I folti capelli azzurro intenso di
Leviathan erano stati tagliati cortissimi ai lati della testa per far risaltare
al centro quelli un poco più lunghi, pettinati a rovescio verso la fronte, dritti
in una bassa cresta; sulla nuca invece la fluente chioma scendeva in una
lunghissima coda fino alle caviglie nude. Qualche ciuffo azzurro gli ombreggiava
gli occhi verde acqua, ridenti e vivaci, con un piercing che faceva bella
mostra di sé sul sopracciglio sinistro. Il braccio e la metà destra del viso erano
ricoperti da fitte volute di tatuaggi blu che spiccavano sulla lucida pelle bronzea,
le minutissime squame che la ricoprivano scintillanti di riflessi quasi metallici.
L’abbigliamento era quanto di più
insolito fosse mai stato visto persino nel fantasioso clan Deep Sea: una canottiera
in rete da pesca blu parzialmente coperta da un giubbotto senza maniche in
pelle di pesce azzurro iridescente e un paio di pantaloni nello stesso
materiale tagliati sotto il ginocchio. Una stringa di cuoio tracciava tre giri
attorno al suo collo, reggendo alcuni lunghi denti di barracuda; al polso portava
un braccialetto di piccole conchiglie e sassolini colorati, di certo opera sua.
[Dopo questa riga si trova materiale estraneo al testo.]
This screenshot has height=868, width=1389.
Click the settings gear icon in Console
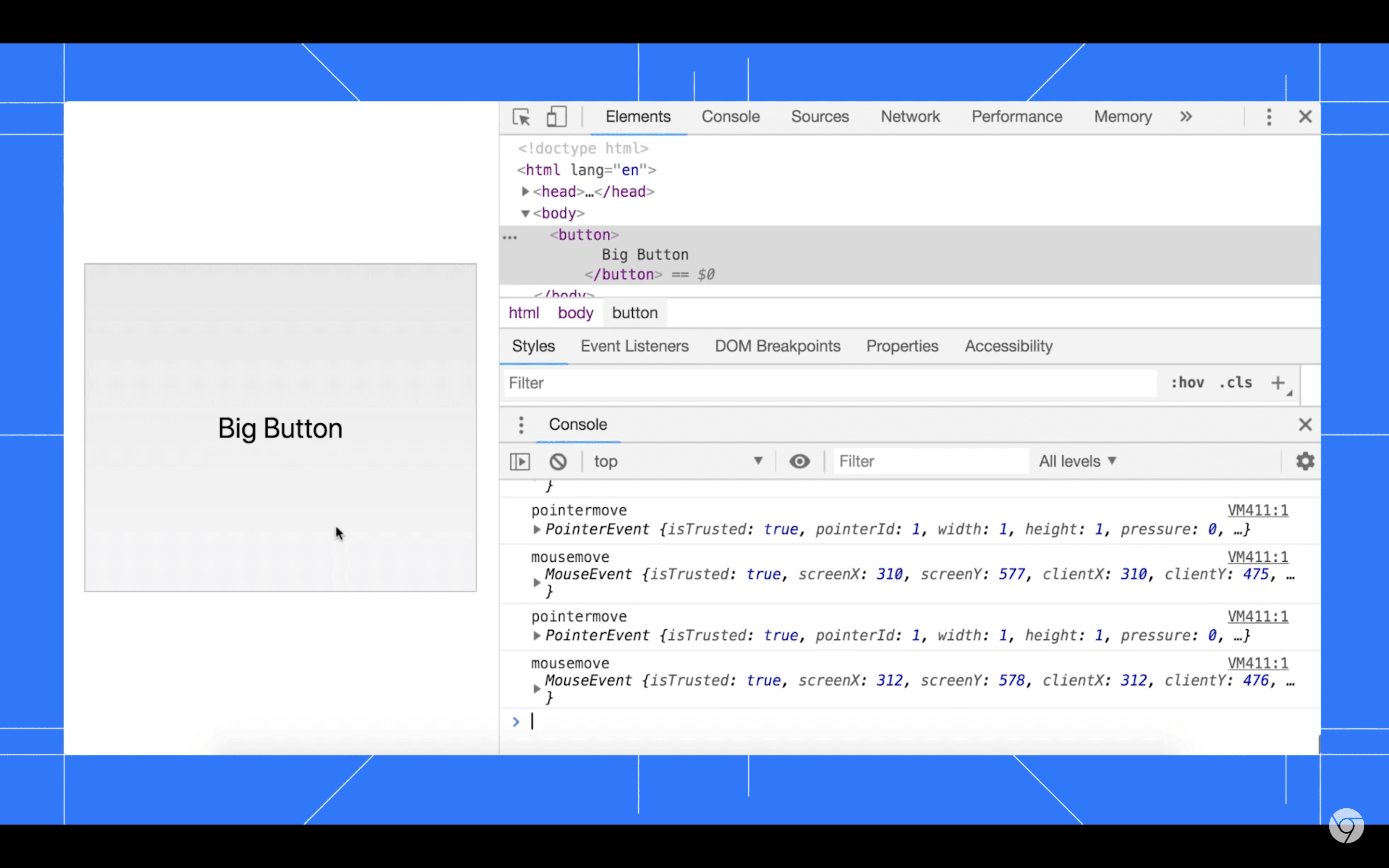click(1305, 461)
Una cintura di alghe verdi intrecciate reggeva un affilatissimo coltello da
pesca dalla lama seghettata e l’inseparabile ocarina.
Nerea dovette ammettere con se
stessa che il cucciolo di leviatano tutto pinne e ossa di un tempo era giunto al
pieno sviluppo, diventando proprio un bel ragazzo, slanciato e muscoloso,
persino affascinante in quel suo modo un po’ scapigliato e selvaggio. Non
riuscendo ad essere arrabbiata con lui, suggerì al suo allievo prediletto:
“Personalmente mi piace molto il
tuo nuovo stile, ma è meglio che scappi da qualche parte prima che tuo padre
riprenda i sensi; e restaci finché non avrà metabolizzato la sorpresa,
altrimenti rischi di essere messo in punizione per i prossimi… due-tremila
anni!”
Il sorriso canagliesco di
Leviathan dichiarava che *quello* era proprio l’effetto che aveva voluto fare
al severo genitore, ma ammiccò con gratitudine alla sua maestra e s’affrettò a
seguire il buon consiglio, nuotando via rapido come un lampo ridendo a
crepapelle.
Leviathan sapeva benissimo dove
il suo irato ‘paparino’ non sarebbe mai andato a cercarlo: la superficie. Il
mondo oltre il Confine della sua liquida patria esercitava un enorme fascino su
di lui; e il fatto che tutti gli altri suoi simili a malapena ne considerassero
l’esistenza lo rendeva ancor più desideroso di conoscerlo.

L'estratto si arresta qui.